Time Series Support: Although not all streaming data takes the form of time series data, a significant portion do. Many of RisingWave’s users, especially in financial services and IoT companies, need specialized operations on time series data. RisingWave will offer various time series operations, including but not limited to:
1. As-Of Join: Efficiently joining time series data based on the closest preceding time value.
2. Downsampling: Reducing the frequency of time series data by aggregating or selecting data points to create a more manageable dataset.
3. Resampling: Aggregating or interpolating time series data to a different time frequency.
4. Time Series Aggregation: Computing aggregates over fixed time intervals, such as daily, weekly, or monthly summaries.
5. Gap Filling: Detecting and filling in missing data points within a time series using interpolation or other methods.
6. Time-Based Joins: Performing joins where the time dimension is a critical factor, such as joining different time series based on overlapping time intervals.

Data Lake Integration

Data Lakes as a Single Source of Truth: More companies are turning to Data Lakes as their single source of truth to consolidate all their data, effectively breaking down data silos. We’re fully aware of this trend and want RisingWave to be part of the Data Lake ecosystem. In RisingWave 2.0, we’re going to strengthen our integration with Data Lakes. We already support reading from Iceberg and continuously writing data to it. Moving forward, we’ll continue to support Iceberg, expand to other Data Lakes, and add support for mainstream Data Lake Catalogs. This will help users better manage schema information and make RisingWave an even more integral part of the ecosystem.

RisingWave 2.0’s Vision

As of today, RisingWave has been in development for three and a half years. In that time, we’ve built the system from the ground up and have seen rapid growth in both our community and commercial sectors. We’re confident in the future of RisingWave and real-time stream processing.
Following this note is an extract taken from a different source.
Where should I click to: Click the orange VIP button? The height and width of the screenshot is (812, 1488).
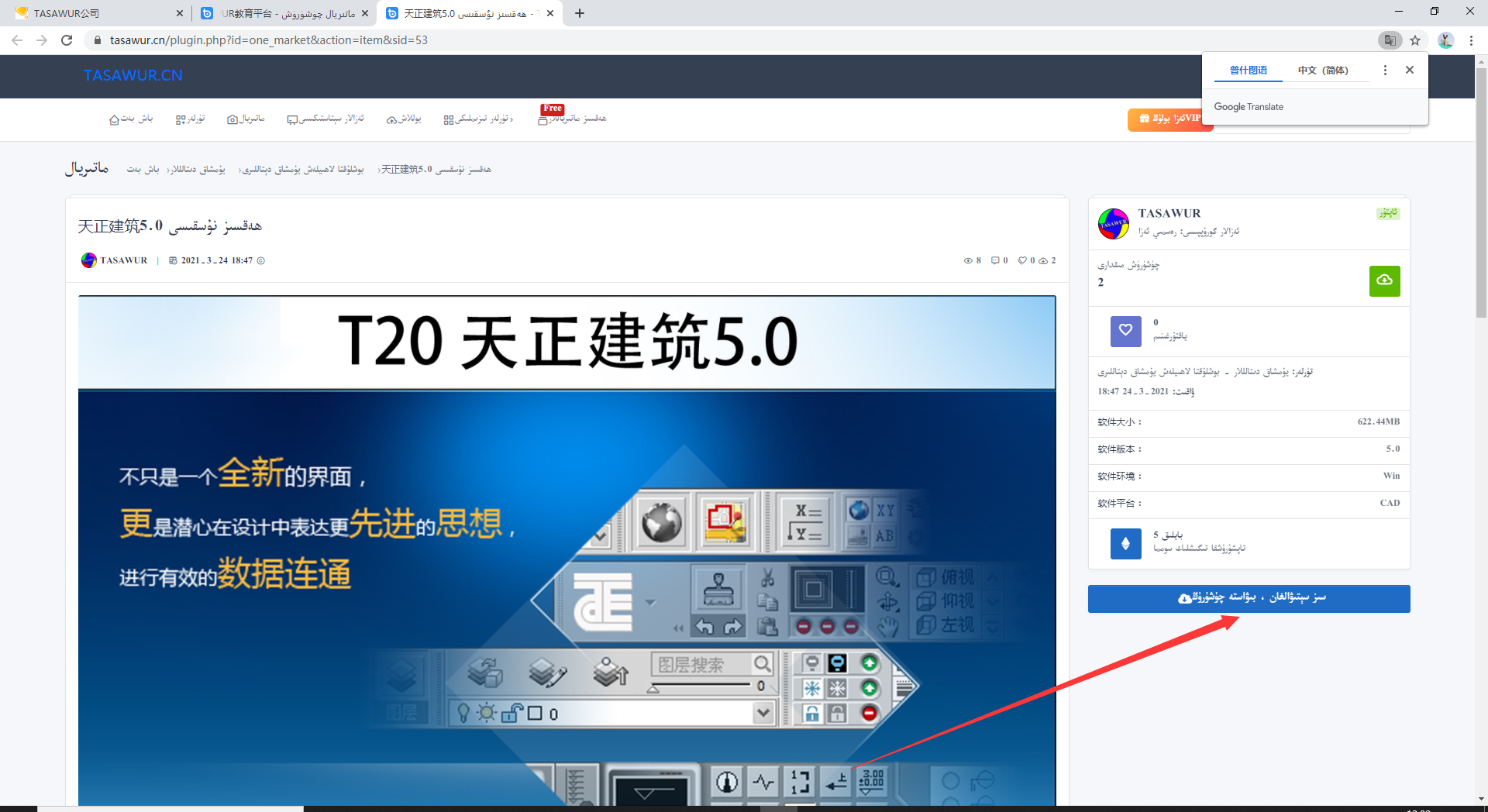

RisingWave will continue as an independent, Apache 2.0-based open-source project focused on better serving our users.

For those with higher demands for real-time stream processing, we also offer RisingWave Cloud and RisingWave Self-Hosted editions, which include premium features, making it easier for users to adopt stream processing and leverage powerful, cost-efficient streaming capabilities.

We’re extremely proud of our mission: to democratize stream processing by making it simple, accessible, and affordable.